# Please help. Questions on DNP?



## Ripped (Oct 25, 2019)

DNP causes way too many free Radicals which is what I'm worried about. I'm also worried about other many side effects. Can you guys please answer these questions if you have the time. Thank you 

Will DNP have any effect me if I have sculptra or hyaluronic acid fillers on my face?

Will DNP age your face and reduce collagen? Will it make skin look worse? 

Will DNP effect my immune system? 

Will DNP make my body healing ability weaker? 

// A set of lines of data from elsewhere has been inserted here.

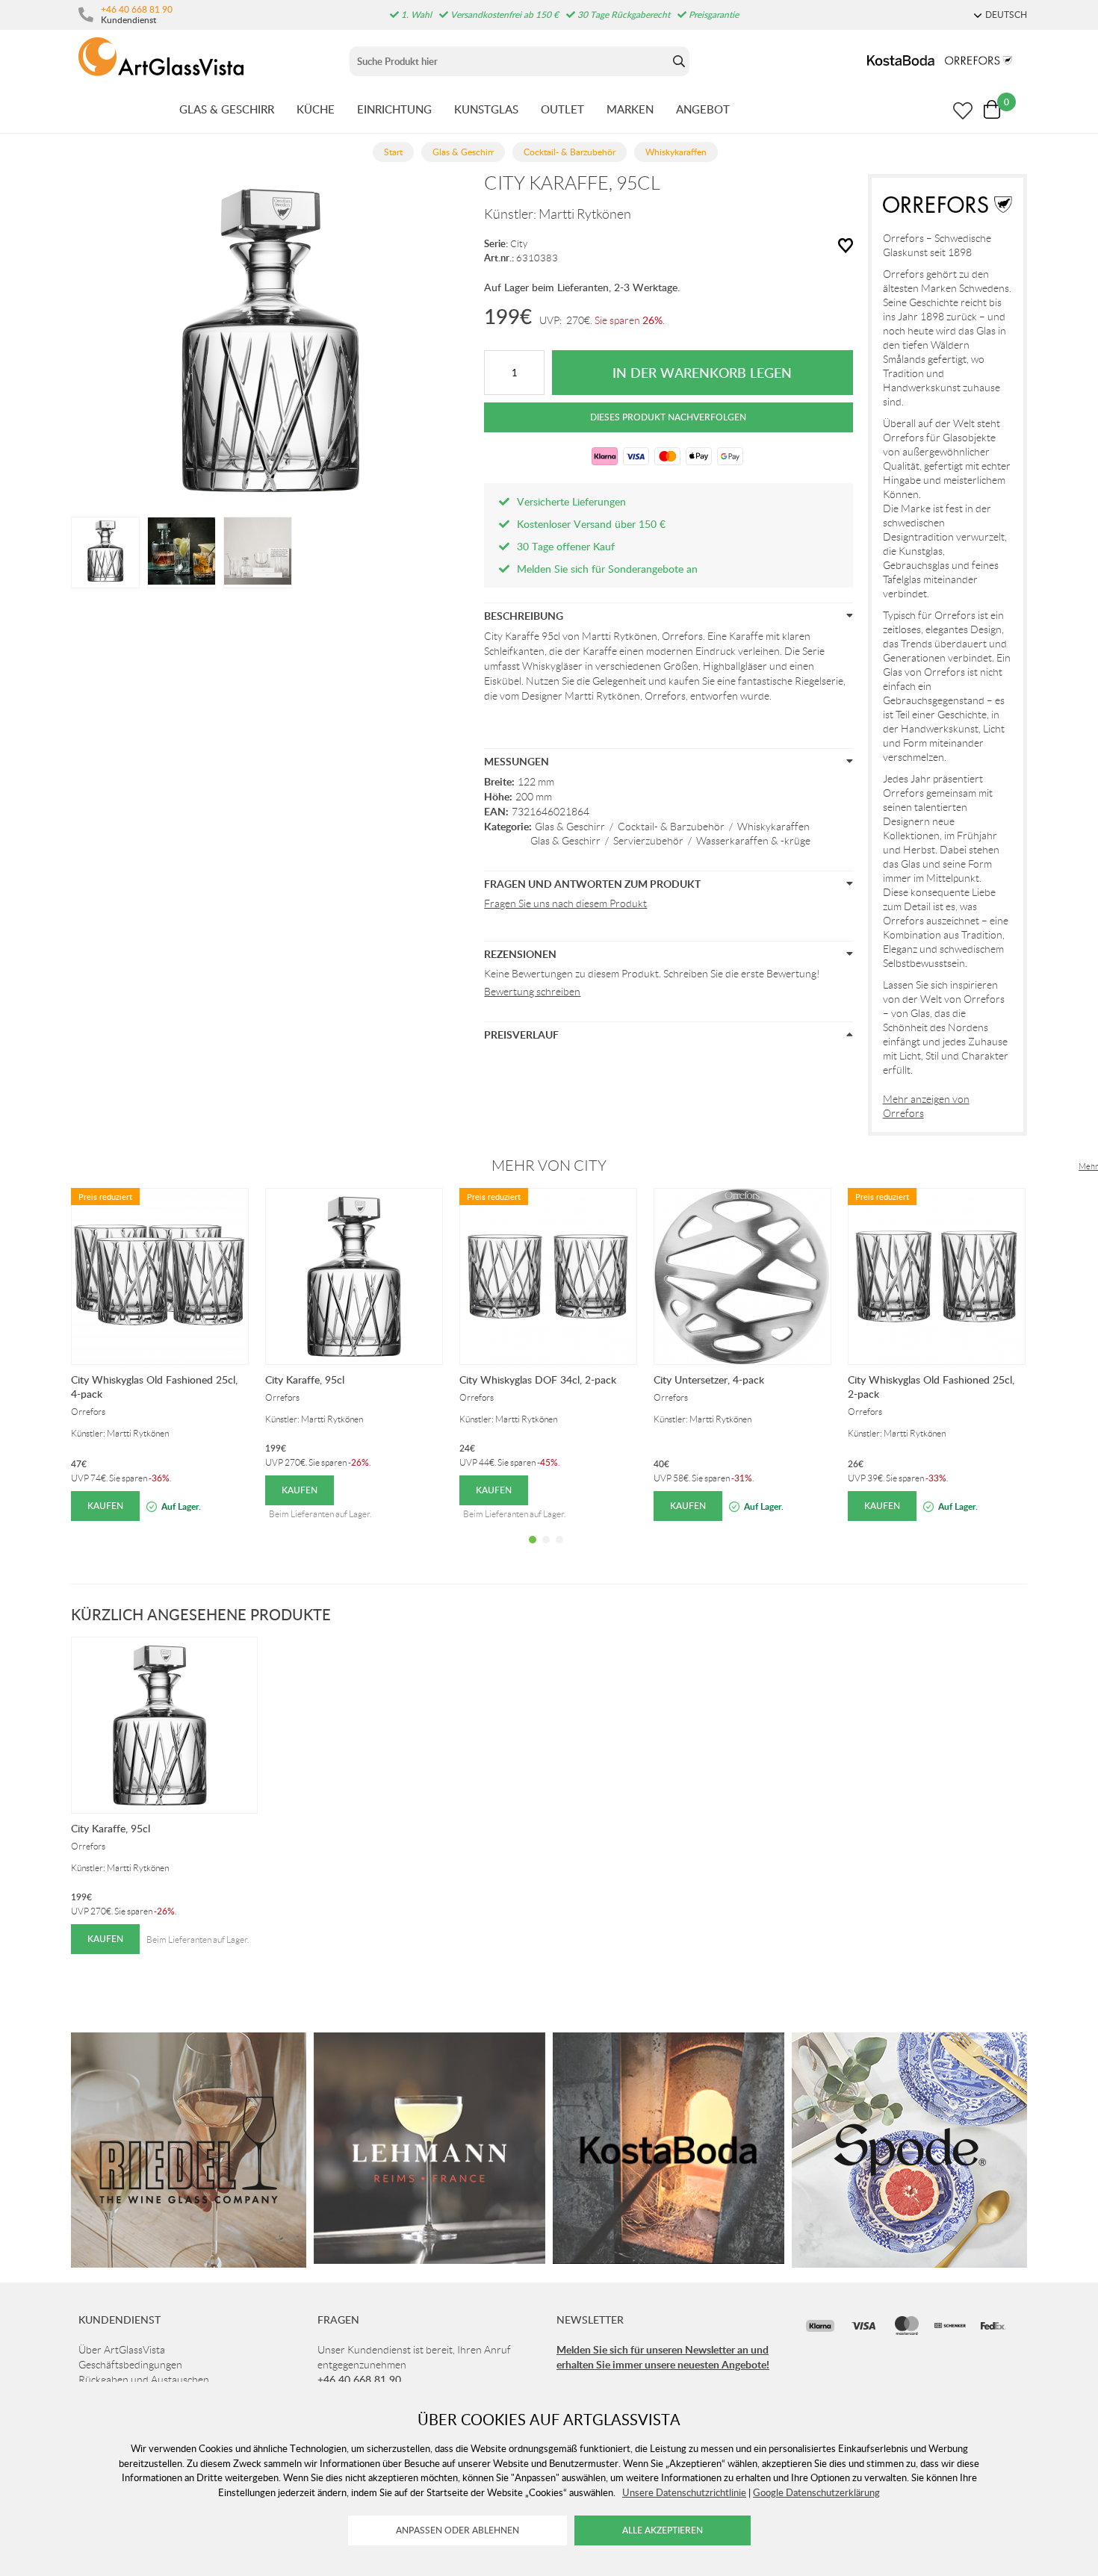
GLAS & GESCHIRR (226, 109)
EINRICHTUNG (394, 109)
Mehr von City (549, 1165)
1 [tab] (532, 1551)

And lastly, are these supplements safe to take with DNP? If so how much roughly do I need. I have all these ready (so many lol) 

Supplements pills

Vitamin C 1000mg
Vitamin C w/citrus bioflavanoids 1000mg
Vitamin E 1000iu 671mg
Vitamin E 400iu 268mg
Vitamin D 4000iu
Vitamin A 8000iu
Vitamin K 200ug
Vitamin B - Complex
Multivitamin
Calcium Magnesium Zinc Complex
Magnesium
Magnesium complex
Pottasium Citrate
Pottasium Gluconate 595mg
Quercetin Bromelain
Calcium Pyruvate 600mg
Glucosamine Sulphate 1500mg
Omega 3 Fish oil 1000mg
Krill oil 500mg
Cranberry 10,000mg
Grape seed extract 400mg
Green Tea 7000mg
Pomegranate 450mg
Vitamin B12 1000ug
Alpha Lipolic Acid 600mg
Acetyl L-Carnitine 500mg
N-Acetyl-Cysteine (NAC) 600mg
L-Carnosine 1000mg
Coleus Forskohlii 500mg
Collagen pills
Lutein 20mg
Trimethylglycine (TMG) 1000mg
Inositol 1000mg
Cod liver oil pills
Co-Q10 100mg
Astaxanthin 12mg
Glutathione 500mg
Trans Resevatrol
Sulphoraphane
Green Veggie pills
Fruit pills
Multivitamins
Multiminerals
L-Glutamine
HMB
BCAAs
Taurine 1000mg
Fybogel hi fibre ispaghula husk
Psyllium husk powder
Glycerol powder
Bovine Collagen premium protein powder
Whey protein
Zero sugar. Zero calories electrolytes effervescent tablets
Vitamin C 1000mg effervescent tablets

And these maybe take them :

Generic Diphenhydramine Hcl 25mg
Kirkland Diphenhydramine Hcl 25mg
Caffeine 200mg
Ephedrine 8mg
Aspirin 81mg
V8 can

I might even have more supplements lol but these I can name for now

Please help and many thanks for reading this long post


----------



## BigSwolePump (Oct 25, 2019)

No one is going to be able to tell you how the 50 supplements that you listed will affect you. Everyone is different.  You are using one the most powerful compounds in the underground bodybuilding industry. The shit is bad. There will be side effects. Until you actually use it, you wont get anything more than opinions on how it will effect you. If you are lucky you might get someone elses experience on this thread but it still wont answer how its going to affect you. 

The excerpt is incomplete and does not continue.